The data on what structured training actually produces are direct. Mandatory CPR training for hospital staff has been shown to more than double survival rates after cardiac arrest in general wards. When CPR was performed by personnel with structured training, return of spontaneous circulation was achieved in 43.9 percent of in-hospital cardiac arrests — compared to 27.1 percent when performed by untrained or lapsed personnel.
That 16-point gap is not a statistical curiosity. It is the difference between a patient who leaves the hospital and one who does not. And it is the gap that a two-year certification card, issued after a single session with a manikin, cannot reliably close.
I have stood on the other side of that gap enough times to know it is not acceptable. That is why we built BLSXR.

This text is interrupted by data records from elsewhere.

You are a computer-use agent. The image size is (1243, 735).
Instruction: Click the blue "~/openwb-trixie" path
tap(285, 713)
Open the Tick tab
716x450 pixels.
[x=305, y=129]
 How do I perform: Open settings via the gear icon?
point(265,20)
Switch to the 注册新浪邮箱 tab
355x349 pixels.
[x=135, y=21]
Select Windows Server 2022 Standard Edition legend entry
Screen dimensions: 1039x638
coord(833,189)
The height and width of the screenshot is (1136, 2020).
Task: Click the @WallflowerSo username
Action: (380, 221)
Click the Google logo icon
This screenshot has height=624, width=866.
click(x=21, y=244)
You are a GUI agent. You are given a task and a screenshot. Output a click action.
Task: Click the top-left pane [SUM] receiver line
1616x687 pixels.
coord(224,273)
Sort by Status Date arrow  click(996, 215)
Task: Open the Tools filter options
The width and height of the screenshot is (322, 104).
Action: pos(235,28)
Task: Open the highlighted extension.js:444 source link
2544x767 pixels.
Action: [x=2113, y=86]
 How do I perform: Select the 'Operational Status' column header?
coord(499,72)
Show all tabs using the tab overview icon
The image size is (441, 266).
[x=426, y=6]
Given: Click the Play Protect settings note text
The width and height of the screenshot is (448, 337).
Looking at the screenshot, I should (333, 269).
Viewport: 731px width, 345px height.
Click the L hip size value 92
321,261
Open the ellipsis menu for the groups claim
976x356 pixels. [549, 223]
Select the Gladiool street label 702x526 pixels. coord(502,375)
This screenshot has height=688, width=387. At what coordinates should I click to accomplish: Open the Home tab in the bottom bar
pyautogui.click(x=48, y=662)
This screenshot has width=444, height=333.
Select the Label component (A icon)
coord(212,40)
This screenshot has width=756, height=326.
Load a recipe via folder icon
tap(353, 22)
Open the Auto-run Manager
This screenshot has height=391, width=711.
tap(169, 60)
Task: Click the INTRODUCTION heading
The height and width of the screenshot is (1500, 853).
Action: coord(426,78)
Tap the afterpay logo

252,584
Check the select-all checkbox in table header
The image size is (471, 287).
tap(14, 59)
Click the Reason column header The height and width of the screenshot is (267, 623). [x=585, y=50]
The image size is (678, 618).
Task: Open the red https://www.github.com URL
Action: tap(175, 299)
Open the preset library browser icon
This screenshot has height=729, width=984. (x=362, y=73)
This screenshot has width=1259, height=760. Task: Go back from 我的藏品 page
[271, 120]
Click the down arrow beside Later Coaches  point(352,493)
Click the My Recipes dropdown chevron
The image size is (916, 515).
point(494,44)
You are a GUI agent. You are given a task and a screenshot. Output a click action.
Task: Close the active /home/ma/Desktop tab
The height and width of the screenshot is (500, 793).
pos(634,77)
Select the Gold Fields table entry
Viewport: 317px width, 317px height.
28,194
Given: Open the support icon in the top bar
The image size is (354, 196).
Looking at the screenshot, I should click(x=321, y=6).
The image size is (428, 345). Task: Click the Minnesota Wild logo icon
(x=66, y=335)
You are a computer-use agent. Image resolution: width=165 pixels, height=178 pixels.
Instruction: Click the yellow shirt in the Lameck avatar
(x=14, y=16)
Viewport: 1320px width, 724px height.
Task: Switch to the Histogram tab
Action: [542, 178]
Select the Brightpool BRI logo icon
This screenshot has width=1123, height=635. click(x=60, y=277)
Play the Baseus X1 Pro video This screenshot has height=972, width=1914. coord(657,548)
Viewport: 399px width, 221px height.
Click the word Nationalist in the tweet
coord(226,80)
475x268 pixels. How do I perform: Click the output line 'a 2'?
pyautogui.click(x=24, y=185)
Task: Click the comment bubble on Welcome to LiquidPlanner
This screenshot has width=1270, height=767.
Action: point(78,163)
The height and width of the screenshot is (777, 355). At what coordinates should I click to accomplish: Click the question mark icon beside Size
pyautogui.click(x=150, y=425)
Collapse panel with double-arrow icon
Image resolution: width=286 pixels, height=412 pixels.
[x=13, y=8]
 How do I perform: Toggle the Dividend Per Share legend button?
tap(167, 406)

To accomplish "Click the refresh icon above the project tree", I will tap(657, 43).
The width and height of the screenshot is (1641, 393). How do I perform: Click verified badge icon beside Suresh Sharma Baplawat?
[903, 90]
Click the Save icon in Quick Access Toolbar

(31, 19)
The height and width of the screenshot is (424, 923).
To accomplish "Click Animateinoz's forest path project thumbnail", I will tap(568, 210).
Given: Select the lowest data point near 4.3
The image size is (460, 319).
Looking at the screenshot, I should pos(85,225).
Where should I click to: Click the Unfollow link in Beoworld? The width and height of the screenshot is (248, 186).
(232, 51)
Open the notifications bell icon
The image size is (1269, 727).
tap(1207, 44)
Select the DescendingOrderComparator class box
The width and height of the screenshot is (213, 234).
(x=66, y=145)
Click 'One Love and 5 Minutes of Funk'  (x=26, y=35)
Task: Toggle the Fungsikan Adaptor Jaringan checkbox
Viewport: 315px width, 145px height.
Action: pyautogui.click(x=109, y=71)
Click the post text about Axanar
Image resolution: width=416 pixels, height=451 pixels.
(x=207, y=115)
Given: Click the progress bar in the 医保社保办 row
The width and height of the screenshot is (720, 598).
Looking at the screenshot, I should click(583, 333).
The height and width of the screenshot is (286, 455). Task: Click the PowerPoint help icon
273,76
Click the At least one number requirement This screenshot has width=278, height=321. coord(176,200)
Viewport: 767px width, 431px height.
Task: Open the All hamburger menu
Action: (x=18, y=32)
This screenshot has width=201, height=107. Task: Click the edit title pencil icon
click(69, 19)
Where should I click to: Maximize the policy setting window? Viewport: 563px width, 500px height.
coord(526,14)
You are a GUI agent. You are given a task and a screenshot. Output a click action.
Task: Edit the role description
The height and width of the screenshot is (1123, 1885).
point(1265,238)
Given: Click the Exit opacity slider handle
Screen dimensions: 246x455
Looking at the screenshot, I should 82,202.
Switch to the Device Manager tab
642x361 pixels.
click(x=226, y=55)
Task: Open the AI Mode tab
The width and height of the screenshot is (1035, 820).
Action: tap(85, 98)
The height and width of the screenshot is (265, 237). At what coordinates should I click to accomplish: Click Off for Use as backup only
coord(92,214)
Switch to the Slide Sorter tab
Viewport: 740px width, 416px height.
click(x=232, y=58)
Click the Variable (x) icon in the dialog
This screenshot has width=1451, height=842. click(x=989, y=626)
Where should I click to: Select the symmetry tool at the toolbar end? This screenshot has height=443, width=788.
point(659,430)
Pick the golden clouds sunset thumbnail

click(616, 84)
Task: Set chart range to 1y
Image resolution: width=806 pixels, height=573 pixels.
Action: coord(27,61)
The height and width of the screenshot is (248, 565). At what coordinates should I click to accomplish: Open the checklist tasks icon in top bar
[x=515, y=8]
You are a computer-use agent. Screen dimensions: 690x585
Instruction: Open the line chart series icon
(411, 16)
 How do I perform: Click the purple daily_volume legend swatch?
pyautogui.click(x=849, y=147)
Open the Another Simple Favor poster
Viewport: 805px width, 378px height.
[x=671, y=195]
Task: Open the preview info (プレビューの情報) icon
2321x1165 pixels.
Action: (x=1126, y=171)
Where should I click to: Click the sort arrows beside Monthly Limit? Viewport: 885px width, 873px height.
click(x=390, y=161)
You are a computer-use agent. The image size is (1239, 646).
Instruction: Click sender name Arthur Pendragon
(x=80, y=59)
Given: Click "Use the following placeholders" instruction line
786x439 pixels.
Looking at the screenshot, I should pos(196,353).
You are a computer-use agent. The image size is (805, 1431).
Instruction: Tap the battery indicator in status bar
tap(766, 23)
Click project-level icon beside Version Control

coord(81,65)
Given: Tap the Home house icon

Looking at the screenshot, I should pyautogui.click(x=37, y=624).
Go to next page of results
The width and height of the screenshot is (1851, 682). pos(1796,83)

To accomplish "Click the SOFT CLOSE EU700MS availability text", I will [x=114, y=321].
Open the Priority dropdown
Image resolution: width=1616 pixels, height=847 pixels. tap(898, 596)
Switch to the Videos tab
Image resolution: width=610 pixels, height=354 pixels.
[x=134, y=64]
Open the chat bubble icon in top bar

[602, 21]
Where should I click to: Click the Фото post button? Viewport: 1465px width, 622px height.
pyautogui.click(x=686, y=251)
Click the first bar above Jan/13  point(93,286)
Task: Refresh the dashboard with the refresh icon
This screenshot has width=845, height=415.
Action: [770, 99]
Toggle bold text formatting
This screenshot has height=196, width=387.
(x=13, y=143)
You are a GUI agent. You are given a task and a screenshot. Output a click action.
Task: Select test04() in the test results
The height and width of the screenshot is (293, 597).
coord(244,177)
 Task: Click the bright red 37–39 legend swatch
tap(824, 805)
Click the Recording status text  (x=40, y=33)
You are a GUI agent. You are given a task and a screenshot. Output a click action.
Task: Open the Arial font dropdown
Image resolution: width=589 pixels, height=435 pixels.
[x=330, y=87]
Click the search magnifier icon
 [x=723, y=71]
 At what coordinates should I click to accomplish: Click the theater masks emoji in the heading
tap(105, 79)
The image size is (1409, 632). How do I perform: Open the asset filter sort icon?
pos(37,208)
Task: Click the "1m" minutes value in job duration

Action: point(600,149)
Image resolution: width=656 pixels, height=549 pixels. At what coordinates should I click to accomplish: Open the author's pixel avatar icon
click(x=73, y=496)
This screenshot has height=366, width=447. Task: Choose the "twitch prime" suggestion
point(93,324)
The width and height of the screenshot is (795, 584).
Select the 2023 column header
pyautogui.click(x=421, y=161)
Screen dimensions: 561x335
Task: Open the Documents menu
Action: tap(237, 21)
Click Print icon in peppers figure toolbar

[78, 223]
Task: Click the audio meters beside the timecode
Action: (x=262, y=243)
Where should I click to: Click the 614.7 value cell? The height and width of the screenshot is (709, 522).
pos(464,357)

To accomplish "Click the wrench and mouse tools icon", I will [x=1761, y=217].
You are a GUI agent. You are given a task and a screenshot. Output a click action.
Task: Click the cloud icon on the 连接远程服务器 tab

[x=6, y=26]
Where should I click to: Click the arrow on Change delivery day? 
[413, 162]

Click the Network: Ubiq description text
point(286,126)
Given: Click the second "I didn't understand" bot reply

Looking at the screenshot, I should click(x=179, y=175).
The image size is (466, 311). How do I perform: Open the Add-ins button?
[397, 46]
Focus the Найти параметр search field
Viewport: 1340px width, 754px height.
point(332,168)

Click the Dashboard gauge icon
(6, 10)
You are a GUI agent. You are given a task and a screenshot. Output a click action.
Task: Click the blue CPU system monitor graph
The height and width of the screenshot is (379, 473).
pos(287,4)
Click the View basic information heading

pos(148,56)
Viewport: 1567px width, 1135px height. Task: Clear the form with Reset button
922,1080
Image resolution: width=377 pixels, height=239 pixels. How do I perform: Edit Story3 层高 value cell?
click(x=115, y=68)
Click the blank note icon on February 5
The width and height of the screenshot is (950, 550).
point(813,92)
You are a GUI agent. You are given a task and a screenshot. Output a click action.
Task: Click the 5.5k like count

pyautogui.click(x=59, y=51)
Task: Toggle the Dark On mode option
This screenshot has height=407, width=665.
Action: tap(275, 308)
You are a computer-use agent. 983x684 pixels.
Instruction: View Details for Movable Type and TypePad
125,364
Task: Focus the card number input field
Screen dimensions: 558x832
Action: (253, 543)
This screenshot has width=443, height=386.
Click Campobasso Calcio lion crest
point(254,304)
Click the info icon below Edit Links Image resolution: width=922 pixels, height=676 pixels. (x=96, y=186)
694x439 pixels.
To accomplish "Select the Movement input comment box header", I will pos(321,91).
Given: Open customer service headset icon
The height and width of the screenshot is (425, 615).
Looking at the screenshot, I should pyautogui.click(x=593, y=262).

CPR skill decay starting at two weeks directly contributes to the survival plateau. A healthcare worker certified six months ago who hasn’t practiced since is not reliably prepared for a cardiac arrest. Recognizing this — not as a policy issue but as a patient safety concern — is what underpins the urgency of this platform. It has been building up in emergency departments and ICUs for decades.
5. What We Are Actually Building
The goal was never to replace the manikin. The physical interface remains essential. The aim was to create what the manikin cannot, which is a training environment that closely replicates real conditions where skills must be applied, an assessment system that offers objective data instead of subjective pass/fail judgments, and a competency record that honestly reflects skill decay rather than pretending a biennial snapshot tells the full story.
That is what BLSXR is. Not a certification workaround. Not a tech novelty. A Competency verification infrastructure — based on over thirty years of clinical observation and designed around what the research says it takes to actually prepare someone for the moment that matters.
The manikin tells you the learner showed up. BLSXR tells you whether they are ready. In a field where the difference between those two things is a patient’s life, that distinction is the entire point.